» **YOUR ASSIGNMENT**
Copy only what lies from the line containing "Task: Switch to the Camera Control tab" through the line containing "This screenshot has height=1400, width=1866." in the entries below, keeping both end lines exact and dropping every picture.

» **MATERIALS PROVIDED**

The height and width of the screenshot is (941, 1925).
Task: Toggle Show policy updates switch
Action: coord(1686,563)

* * *

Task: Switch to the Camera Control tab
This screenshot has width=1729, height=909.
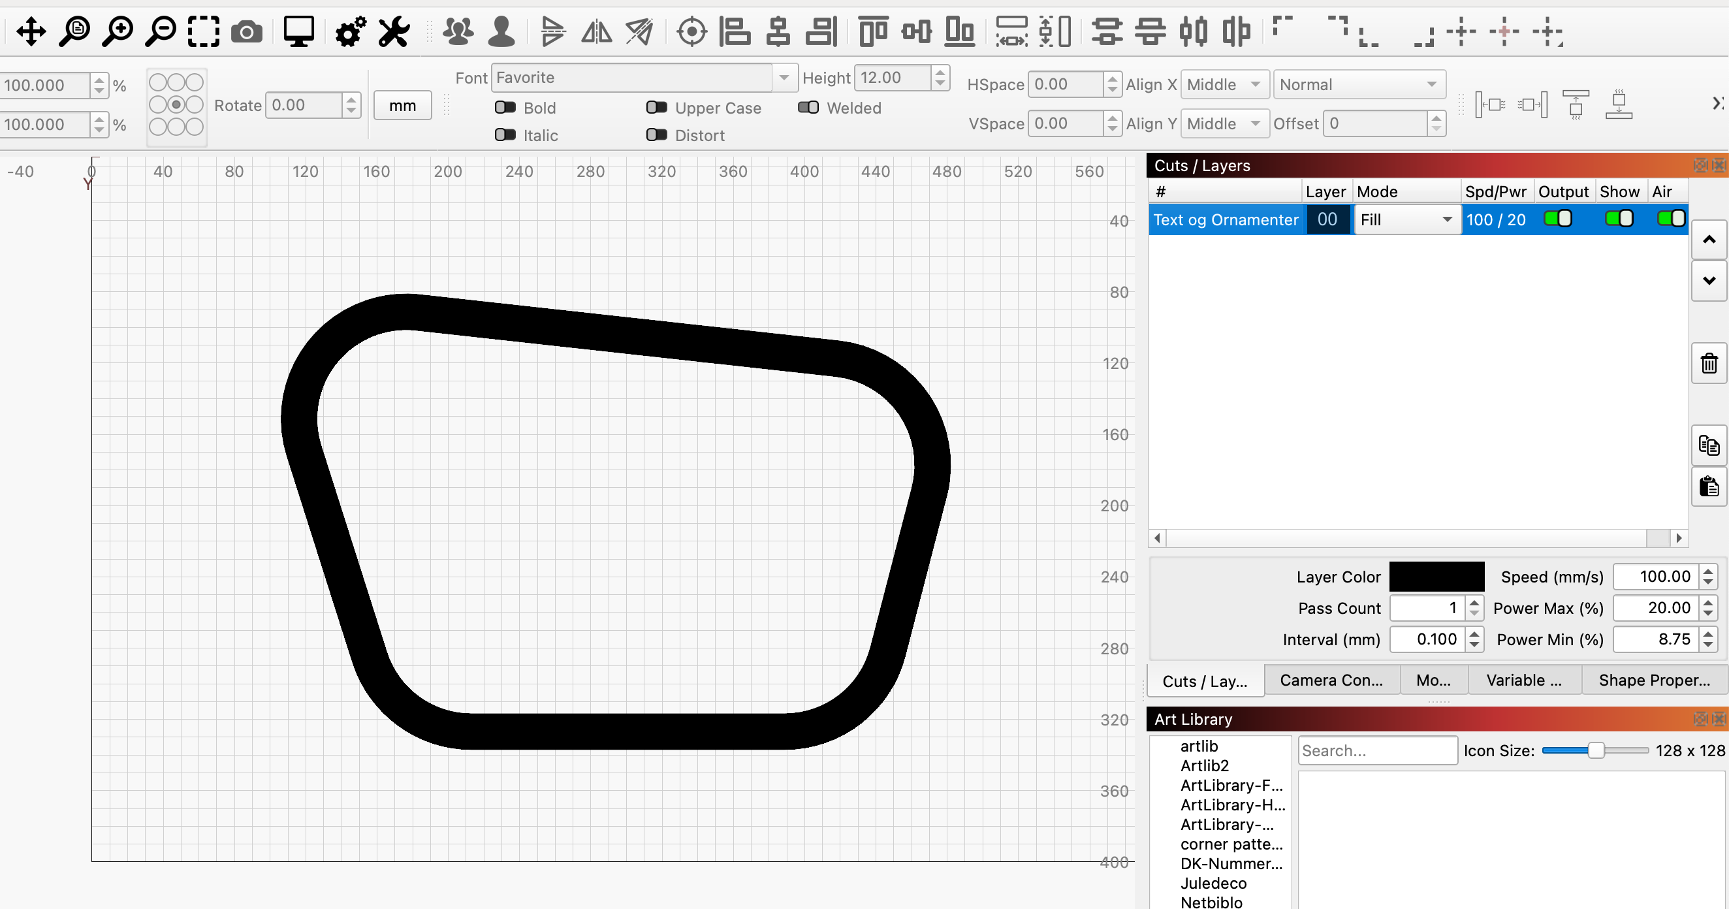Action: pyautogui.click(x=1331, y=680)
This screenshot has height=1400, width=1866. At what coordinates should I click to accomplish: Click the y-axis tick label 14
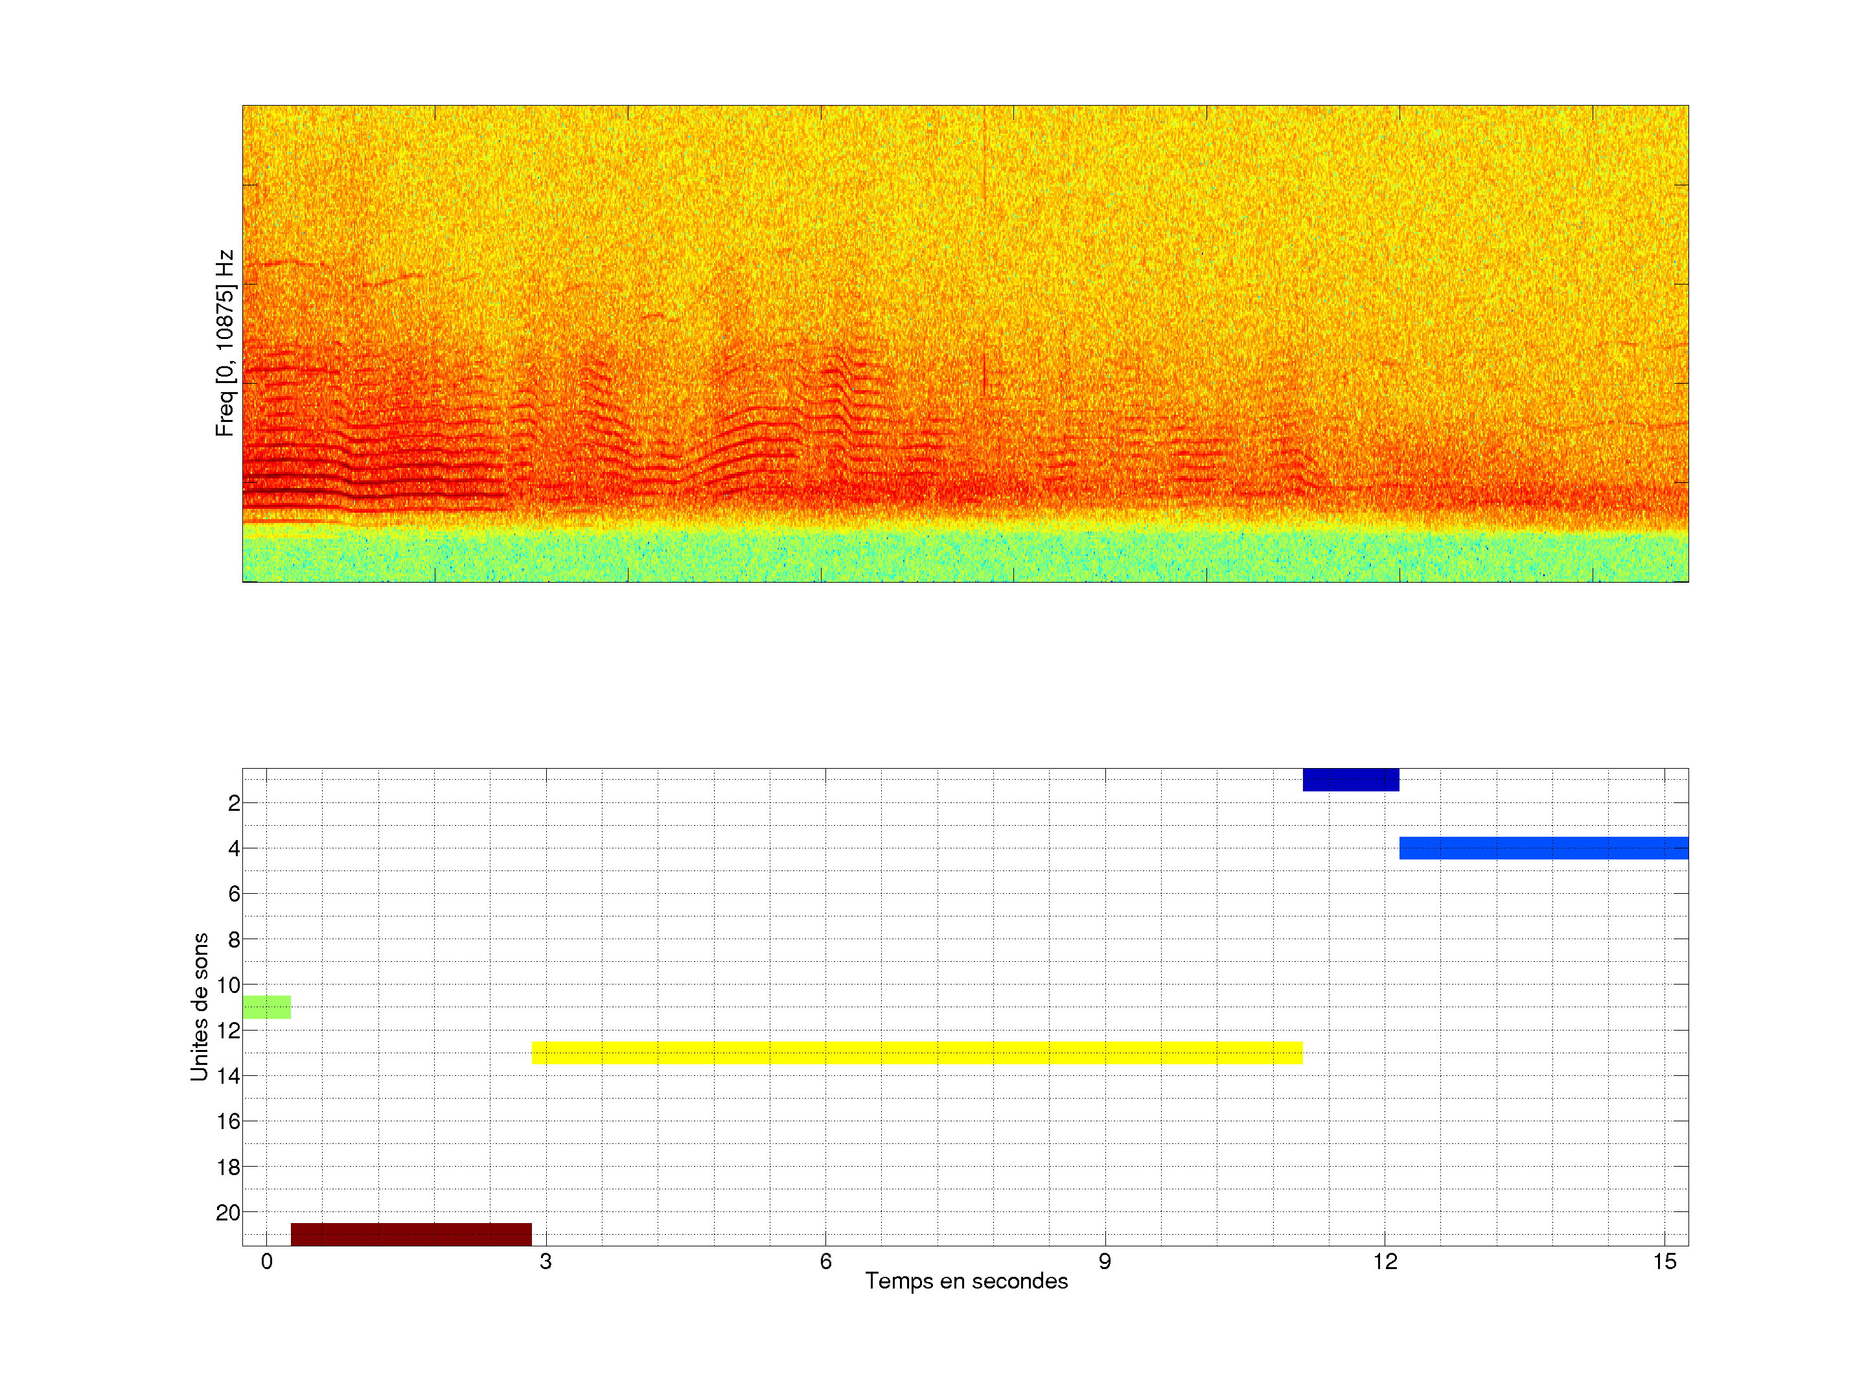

» **RESPONSE**
Task: Switch to the Camera Control tab
This screenshot has width=1729, height=909.
Action: pyautogui.click(x=1331, y=680)
This screenshot has height=1400, width=1866. At what coordinates should I click to accomplish: Click the y-axis tick label 14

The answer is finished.